■ ABOUT THIS TASK ■
Please print the whole listing below exactly as it stands.

::::

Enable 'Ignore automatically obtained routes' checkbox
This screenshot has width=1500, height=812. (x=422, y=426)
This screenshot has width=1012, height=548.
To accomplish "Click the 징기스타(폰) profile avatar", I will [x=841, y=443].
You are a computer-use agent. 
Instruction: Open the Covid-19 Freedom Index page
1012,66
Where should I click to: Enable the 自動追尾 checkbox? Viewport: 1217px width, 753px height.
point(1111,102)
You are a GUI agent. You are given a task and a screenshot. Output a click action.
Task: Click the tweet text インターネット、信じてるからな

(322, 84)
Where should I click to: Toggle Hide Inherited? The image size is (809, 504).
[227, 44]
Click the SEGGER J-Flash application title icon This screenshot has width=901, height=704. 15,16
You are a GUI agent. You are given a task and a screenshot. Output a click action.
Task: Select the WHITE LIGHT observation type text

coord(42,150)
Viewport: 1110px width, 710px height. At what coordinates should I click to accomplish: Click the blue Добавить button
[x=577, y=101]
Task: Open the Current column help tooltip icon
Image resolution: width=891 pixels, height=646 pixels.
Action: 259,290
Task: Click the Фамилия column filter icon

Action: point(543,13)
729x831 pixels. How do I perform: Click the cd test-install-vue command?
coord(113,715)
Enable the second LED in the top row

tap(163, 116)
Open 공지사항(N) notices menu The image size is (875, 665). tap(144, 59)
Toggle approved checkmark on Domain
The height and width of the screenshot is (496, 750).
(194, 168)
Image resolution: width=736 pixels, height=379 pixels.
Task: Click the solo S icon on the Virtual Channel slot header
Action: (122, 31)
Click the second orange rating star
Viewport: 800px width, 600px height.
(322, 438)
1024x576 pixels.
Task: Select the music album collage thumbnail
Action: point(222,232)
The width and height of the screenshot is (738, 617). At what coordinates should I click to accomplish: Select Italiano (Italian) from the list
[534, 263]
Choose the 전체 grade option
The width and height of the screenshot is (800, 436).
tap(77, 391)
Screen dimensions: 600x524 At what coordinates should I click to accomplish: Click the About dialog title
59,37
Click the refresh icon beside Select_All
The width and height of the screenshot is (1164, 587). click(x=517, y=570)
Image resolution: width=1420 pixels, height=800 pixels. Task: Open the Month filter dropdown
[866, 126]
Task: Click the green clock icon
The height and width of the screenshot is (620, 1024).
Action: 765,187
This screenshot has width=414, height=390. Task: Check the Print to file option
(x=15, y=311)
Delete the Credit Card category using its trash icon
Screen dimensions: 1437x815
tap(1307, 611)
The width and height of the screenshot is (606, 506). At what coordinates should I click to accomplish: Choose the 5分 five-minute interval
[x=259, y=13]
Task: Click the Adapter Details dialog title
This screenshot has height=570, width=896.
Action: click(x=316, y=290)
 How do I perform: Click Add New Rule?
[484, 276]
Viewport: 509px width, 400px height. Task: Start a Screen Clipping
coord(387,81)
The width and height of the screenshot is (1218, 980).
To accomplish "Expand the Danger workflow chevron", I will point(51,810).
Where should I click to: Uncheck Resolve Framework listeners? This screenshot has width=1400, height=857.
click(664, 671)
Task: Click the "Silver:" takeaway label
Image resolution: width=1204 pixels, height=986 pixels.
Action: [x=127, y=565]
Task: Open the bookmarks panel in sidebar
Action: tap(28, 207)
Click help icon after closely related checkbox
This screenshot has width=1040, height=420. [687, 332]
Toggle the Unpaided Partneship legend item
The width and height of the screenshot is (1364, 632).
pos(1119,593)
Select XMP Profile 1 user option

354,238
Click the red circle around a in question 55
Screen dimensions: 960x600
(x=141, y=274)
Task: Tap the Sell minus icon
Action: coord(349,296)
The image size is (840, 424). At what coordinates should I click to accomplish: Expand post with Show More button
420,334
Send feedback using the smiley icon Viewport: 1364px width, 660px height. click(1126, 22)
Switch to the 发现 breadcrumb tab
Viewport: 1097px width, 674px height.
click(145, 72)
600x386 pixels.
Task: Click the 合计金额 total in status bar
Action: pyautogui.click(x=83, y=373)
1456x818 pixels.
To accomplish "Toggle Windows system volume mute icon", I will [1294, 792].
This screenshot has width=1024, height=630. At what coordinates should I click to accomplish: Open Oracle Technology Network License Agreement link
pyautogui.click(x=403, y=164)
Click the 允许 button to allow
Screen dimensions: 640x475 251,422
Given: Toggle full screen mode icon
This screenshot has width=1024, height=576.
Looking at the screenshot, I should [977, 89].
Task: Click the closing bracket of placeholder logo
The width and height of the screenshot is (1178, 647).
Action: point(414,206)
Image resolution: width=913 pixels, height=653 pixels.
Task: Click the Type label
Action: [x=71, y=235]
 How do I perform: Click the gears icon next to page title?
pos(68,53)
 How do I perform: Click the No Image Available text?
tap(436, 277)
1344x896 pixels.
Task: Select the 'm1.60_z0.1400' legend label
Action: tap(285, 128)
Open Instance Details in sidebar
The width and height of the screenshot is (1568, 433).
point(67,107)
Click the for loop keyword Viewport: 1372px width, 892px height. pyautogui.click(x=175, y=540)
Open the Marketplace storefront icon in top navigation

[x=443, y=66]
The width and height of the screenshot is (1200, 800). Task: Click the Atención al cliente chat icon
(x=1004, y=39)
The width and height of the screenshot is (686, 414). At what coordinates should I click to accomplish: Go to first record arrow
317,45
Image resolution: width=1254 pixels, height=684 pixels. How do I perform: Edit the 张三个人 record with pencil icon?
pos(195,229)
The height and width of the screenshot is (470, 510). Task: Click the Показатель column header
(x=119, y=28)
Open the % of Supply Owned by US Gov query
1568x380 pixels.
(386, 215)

::::

■ COMPLETED EXERCISE ■
Enable 'Ignore automatically obtained routes' checkbox
This screenshot has width=1500, height=812. (x=422, y=426)
This screenshot has width=1012, height=548.
To accomplish "Click the 징기스타(폰) profile avatar", I will [x=841, y=443].
You are a computer-use agent. 
Instruction: Open the Covid-19 Freedom Index page
1012,66
Where should I click to: Enable the 自動追尾 checkbox? Viewport: 1217px width, 753px height.
point(1111,102)
You are a GUI agent. You are given a task and a screenshot. Output a click action.
Task: Click the tweet text インターネット、信じてるからな

(322, 84)
Where should I click to: Toggle Hide Inherited? The image size is (809, 504).
[227, 44]
Click the SEGGER J-Flash application title icon This screenshot has width=901, height=704. 15,16
You are a GUI agent. You are given a task and a screenshot. Output a click action.
Task: Select the WHITE LIGHT observation type text

coord(42,150)
Viewport: 1110px width, 710px height. At what coordinates should I click to accomplish: Click the blue Добавить button
[x=577, y=101]
Task: Open the Current column help tooltip icon
Image resolution: width=891 pixels, height=646 pixels.
Action: 259,290
Task: Click the Фамилия column filter icon

Action: point(543,13)
729x831 pixels. How do I perform: Click the cd test-install-vue command?
coord(113,715)
Enable the second LED in the top row

tap(163, 116)
Open 공지사항(N) notices menu The image size is (875, 665). tap(144, 59)
Toggle approved checkmark on Domain
The height and width of the screenshot is (496, 750).
(194, 168)
Image resolution: width=736 pixels, height=379 pixels.
Task: Click the solo S icon on the Virtual Channel slot header
Action: (122, 31)
Click the second orange rating star
Viewport: 800px width, 600px height.
(322, 438)
1024x576 pixels.
Task: Select the music album collage thumbnail
Action: point(222,232)
The width and height of the screenshot is (738, 617). At what coordinates should I click to accomplish: Select Italiano (Italian) from the list
[534, 263]
Choose the 전체 grade option
The width and height of the screenshot is (800, 436).
tap(77, 391)
Screen dimensions: 600x524 At what coordinates should I click to accomplish: Click the About dialog title
59,37
Click the refresh icon beside Select_All
The width and height of the screenshot is (1164, 587). click(x=517, y=570)
Image resolution: width=1420 pixels, height=800 pixels. Task: Open the Month filter dropdown
[866, 126]
Task: Click the green clock icon
The height and width of the screenshot is (620, 1024).
Action: 765,187
This screenshot has width=414, height=390. Task: Check the Print to file option
(x=15, y=311)
Delete the Credit Card category using its trash icon
Screen dimensions: 1437x815
tap(1307, 611)
The width and height of the screenshot is (606, 506). At what coordinates should I click to accomplish: Choose the 5分 five-minute interval
[x=259, y=13]
Task: Click the Adapter Details dialog title
This screenshot has height=570, width=896.
Action: click(x=316, y=290)
 How do I perform: Click Add New Rule?
[484, 276]
Viewport: 509px width, 400px height. Task: Start a Screen Clipping
coord(387,81)
The width and height of the screenshot is (1218, 980).
To accomplish "Expand the Danger workflow chevron", I will point(51,810).
Where should I click to: Uncheck Resolve Framework listeners? This screenshot has width=1400, height=857.
click(664, 671)
Task: Click the "Silver:" takeaway label
Image resolution: width=1204 pixels, height=986 pixels.
Action: [x=127, y=565]
Task: Open the bookmarks panel in sidebar
Action: tap(28, 207)
Click help icon after closely related checkbox
This screenshot has width=1040, height=420. [687, 332]
Toggle the Unpaided Partneship legend item
The width and height of the screenshot is (1364, 632).
pos(1119,593)
Select XMP Profile 1 user option

354,238
Click the red circle around a in question 55
Screen dimensions: 960x600
(x=141, y=274)
Task: Tap the Sell minus icon
Action: coord(349,296)
The image size is (840, 424). At what coordinates should I click to accomplish: Expand post with Show More button
420,334
Send feedback using the smiley icon Viewport: 1364px width, 660px height. click(1126, 22)
Switch to the 发现 breadcrumb tab
Viewport: 1097px width, 674px height.
click(145, 72)
600x386 pixels.
Task: Click the 合计金额 total in status bar
Action: pyautogui.click(x=83, y=373)
1456x818 pixels.
To accomplish "Toggle Windows system volume mute icon", I will [1294, 792].
This screenshot has width=1024, height=630. At what coordinates should I click to accomplish: Open Oracle Technology Network License Agreement link
pyautogui.click(x=403, y=164)
Click the 允许 button to allow
Screen dimensions: 640x475 251,422
Given: Toggle full screen mode icon
This screenshot has width=1024, height=576.
Looking at the screenshot, I should [977, 89].
Task: Click the closing bracket of placeholder logo
The width and height of the screenshot is (1178, 647).
Action: point(414,206)
Image resolution: width=913 pixels, height=653 pixels.
Task: Click the Type label
Action: [x=71, y=235]
 How do I perform: Click the gears icon next to page title?
pos(68,53)
 How do I perform: Click the No Image Available text?
tap(436, 277)
1344x896 pixels.
Task: Select the 'm1.60_z0.1400' legend label
Action: tap(285, 128)
Open Instance Details in sidebar
The width and height of the screenshot is (1568, 433).
point(67,107)
Click the for loop keyword Viewport: 1372px width, 892px height. pyautogui.click(x=175, y=540)
Open the Marketplace storefront icon in top navigation

[x=443, y=66]
The width and height of the screenshot is (1200, 800). Task: Click the Atención al cliente chat icon
(x=1004, y=39)
The width and height of the screenshot is (686, 414). At what coordinates should I click to accomplish: Go to first record arrow
317,45
Image resolution: width=1254 pixels, height=684 pixels. How do I perform: Edit the 张三个人 record with pencil icon?
pos(195,229)
The height and width of the screenshot is (470, 510). Task: Click the Показатель column header
(x=119, y=28)
Open the % of Supply Owned by US Gov query
1568x380 pixels.
(386, 215)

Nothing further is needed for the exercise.